General Matrix Multiply

The General Matrix Multiply (GEMM) is a subroutine in the Basic Linear Algebra Subprograms (BLAS) which performs matrix multiplication, that is the multiplication of two matrices. This includes:

SGEMM for single precision,
DGEMM for double-precision,
CGEMM for complex single precision, and
ZGEMM for complex double precision.

GEMM is often tuned by High Performance Computing vendors to run as fast as possible, because it is the building block for so many other routines. It is also the most important routine in the LINPACK benchmark. For this reason, implementations of fast BLAS library typically focus first on GEMM performance.

Operation

The xGEMM routine calculates the new value of matrix C based on the matrix-product of matrices A and B, and the old value of matrix C

$C \leftarrow \alpha A B + \beta C$

where $α$ and $β$ values are scalar coefficients.

The Fortran interface for these procedures are:

 SUBROUTINE xGEMM ( TRANSA, TRANSB, M, N, K, ALPHA, A, LDA, B, LDB, BETA, C, LDC )

where TRANSA and TRANSB determines if the matrices A and B are to be transposed. M is the number of rows in matrix C and, depending on TRANSA, the number of rows in the original matrix A or its transpose. N is the number of columns in matrix C and, depending on TRANSB, the number of columns in the matrix B or its transpose. K is the number of columns in matrix A (or its transpose) and rows in matrix B (or its transpose). LDA, LDB and LDC specifies the size of the first dimension of the matrices, as laid out in memory; meaning the memory distance between the start of each row/column, depending on the memory structure (Dongarra et al. 1990).

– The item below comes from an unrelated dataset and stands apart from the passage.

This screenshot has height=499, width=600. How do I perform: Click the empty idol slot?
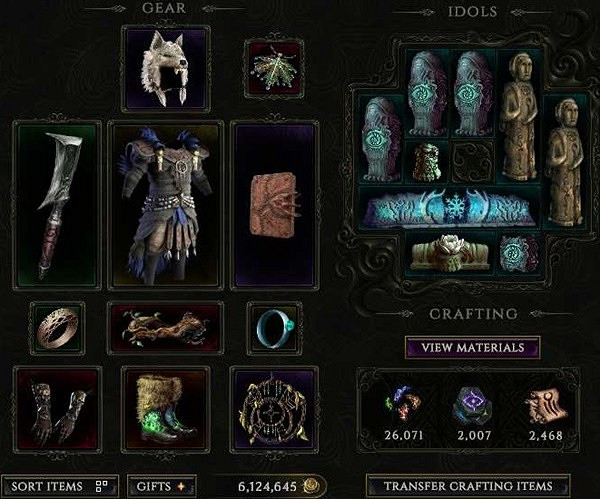tap(473, 162)
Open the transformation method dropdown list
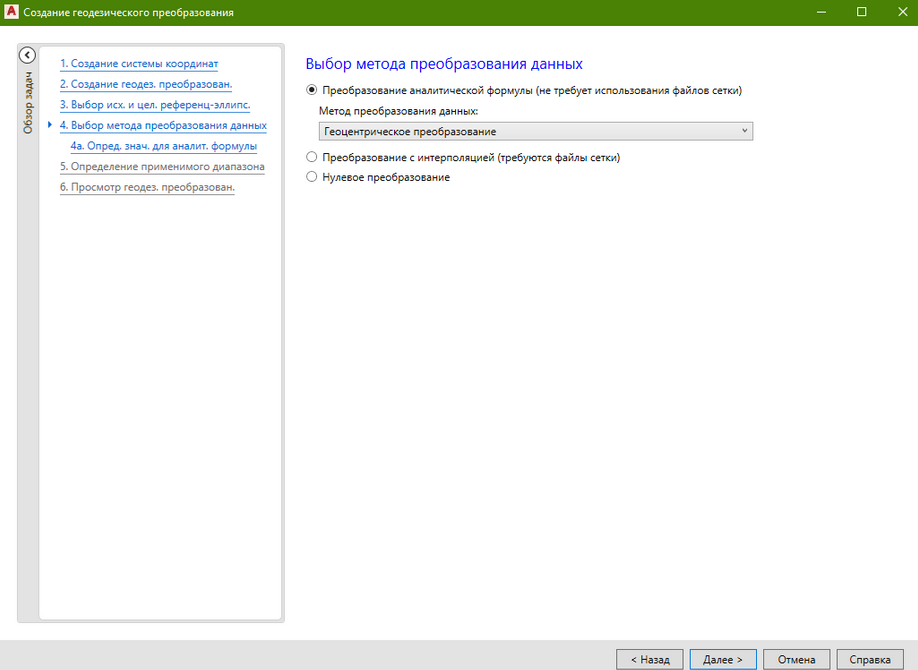 pyautogui.click(x=535, y=131)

The C interface for these procedures are similar:

 void cblas_xgemm (
     const enum CBLAS_ORDER Order,
     const enum CBLAS_TRANSPOSE TransA,
     const enum CBLAS_TRANSPOSE TransB,
     const int M,
     const int N,
     const int K,
     const SCALAR alpha,
     const TYPE * A,
     const int lda,
     const TYPE * B,
     const int ldb,
     const SCALAR beta,
     TYPE * C,
     const int ldc)

where 'x' in name is s,d,c, or z meaning single precision real, double precision real, single precision complex, or double precision complex, and other types have similar meanings as in Fortran interface.^{[citation needed]}

For the C interface, a higher API also exists. For example, in the GNU Scientific Library, a corresponding interface is (take the double precision real case for instance):

 int gsl_blas_dgemm(
     CBLAS_TRANSPOSE_t TransA,
     CBLAS_TRANSPOSE_t TransB,
     double alpha,
     const gsl_matrix * A,
     const gsl_matrix * B,
     double beta,
     gsl_matrix * C)

where TransA is CblasNoTrans or CblasTrans for A or transposed A respectively, and TransB has similar choices (GSL Team 2007).

Optimization

Not only is GEMM an important building block of other numeric software, it is often an important building block for calls to GEMM for larger matrices. By decomposing one or both of the input matrices into block matrices, GEMM can be used repeatedly on the smaller blocks to build up a result for the full matrix. This is one of the motivations for including the $β$ parameter, so the results of previous blocks can be accumulated. Note that this decomposition requires the special case $β = 1$ which many implementations optimize for, thereby eliminating one multiplication for each value of C.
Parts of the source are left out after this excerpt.